:: What to work on ::
Retype, without pictures, the line holding "The image size is (2168, 1092)." and each line below it through the final line.
--------------------
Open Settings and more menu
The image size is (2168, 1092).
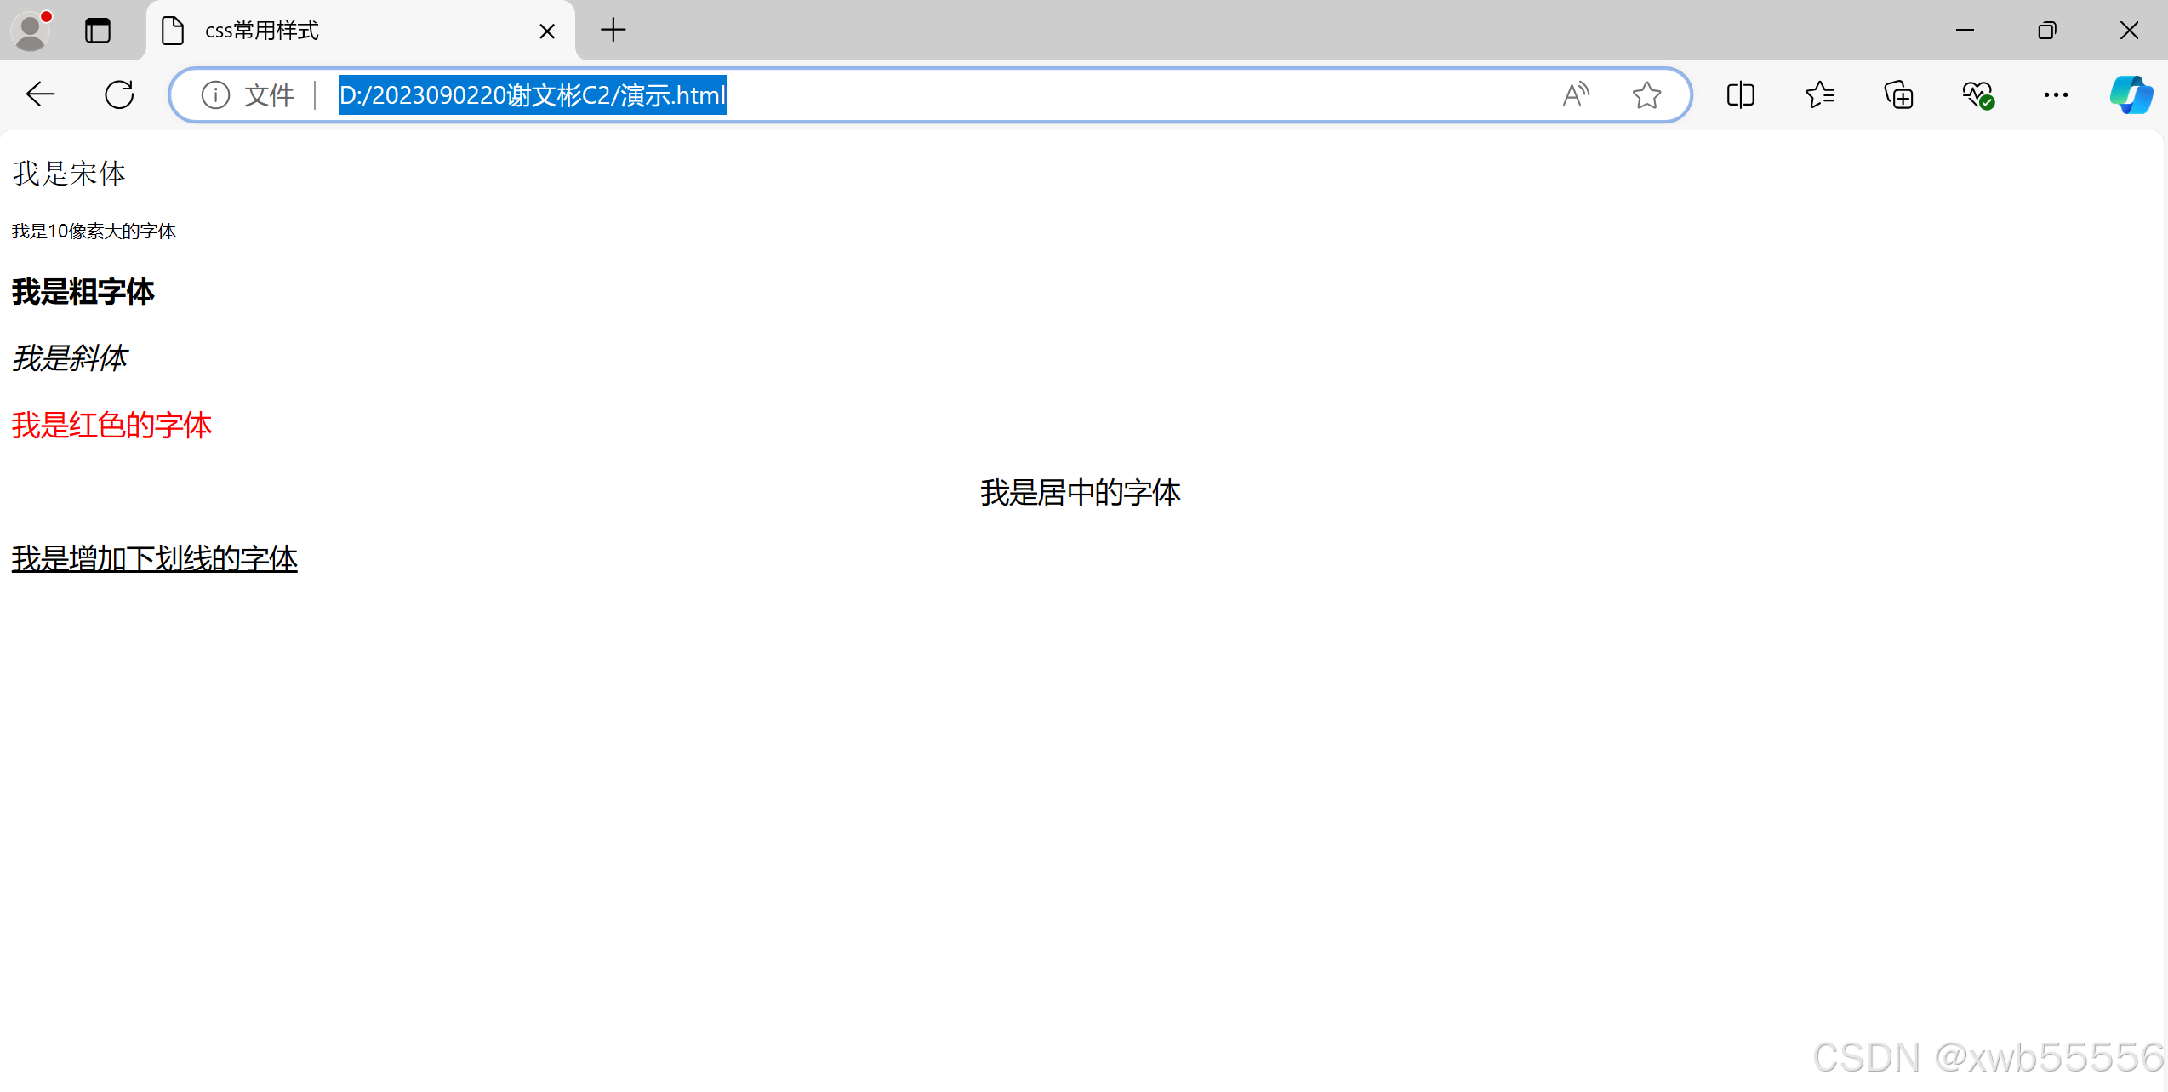coord(2056,94)
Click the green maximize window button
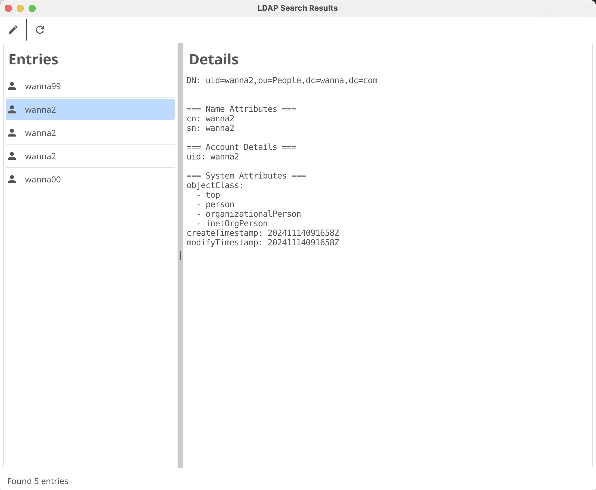The image size is (596, 490). coord(32,8)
--------------------
:: Task response ::
The image size is (2168, 1092).
coord(2056,94)
Click the green maximize window button
The image size is (596, 490). coord(32,8)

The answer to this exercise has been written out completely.